Traders work on the floor of the New York Stock Exchange on the last day of trading for the year on Dec. 31, 2024.
Spencer Platt | Getty Images
Stocks closed higher Friday as Wall Street recovered following a shaky start to the new year.
The S&P 500 closed up 73.92 points, or 1.26%, at 5,942.47, and the Dow Jones Industrial Average advanced 339.86 points, or 0.8%, to end the day at 42,732.13. The Nasdaq Composite gained 340.88 points, or 1.77%, to close at 19,621.68.
Tech stocks were a bright spot for the market on Friday. Chip giant Nvidia climbed 4.7%, while server maker Super Micro Computer jumped 10.9%.
Those stocks could benefit from continued spending on artificial intelligence, as will Constellation Energy and Vistra, with shares up 4% and 8.5%, respectively. Microsoft announced Friday that it would spend $80 billion on AI-enabled data centers in the 2025 fiscal year, and power producers have been boosted by the trend.
The rally on Friday was broad, though some of the best performers were also big winners during last year’s rally.
“The secular growth drivers that have been driving earnings growth and market gains over the last two years, I think they’re still on strong footing and will continue to drive those earnings gains,” Jeremiah Buckley, portfolio manager at Janus Henderson Investors, said on CNBC’s “Squawk on the Street.”
Friday’s rally snapped a five-day losing streak for the Nasdaq and the S&P 500, but it wasn’t enough to make the major averages winners on the week. The S&P 500 finished the week down 0.48%, while the Dow lost 0.60%. The Nasdaq Composite lost 0.51%.
That weakness for stocks also means that the “Santa Claus” rally, in which stocks gain in the final five trading days of one year and the first two of the next, failed to materialize. The market cooled in the final weeks of 2024, but the averages are still not too far from record highs after a strong year for Wall Street.

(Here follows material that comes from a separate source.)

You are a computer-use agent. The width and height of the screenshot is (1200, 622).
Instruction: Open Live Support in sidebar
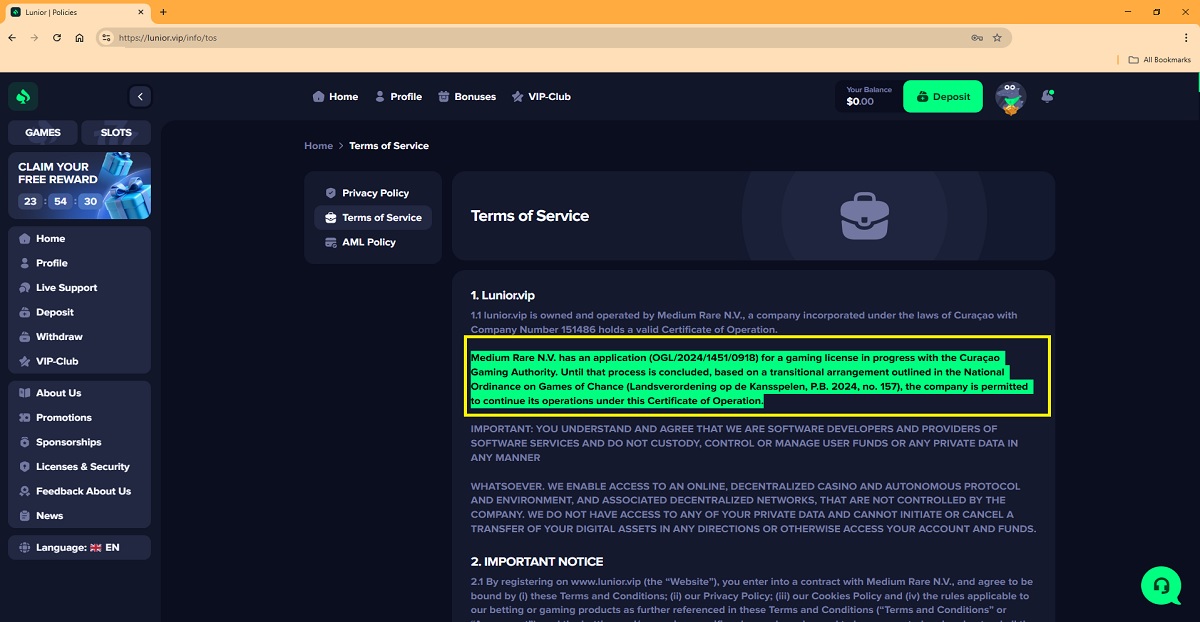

“Generally, these are the days that you kind of have people just moving to the sidelines after what’s been a pretty tough last four weeks. And the fact that today you’re not seeing that means that perhaps this an orderly type of consolidation, not a beginning of some sort of incredibly painful period,” Mark Hackett, chief market strategist at Nationwide Financial, told CNBC.
News out of Washington, D.C., was spurring some individual stock moves on Friday. Shares of U.S. Steel fell 6.5% after President Joe Biden said he would block the proposed acquisition by Nippon Steel. Booze and beer stocks declined after the U.S. surgeon general issued an advisory on cancer risk related to alcohol consumption, with Molson Coors falling 3.4%.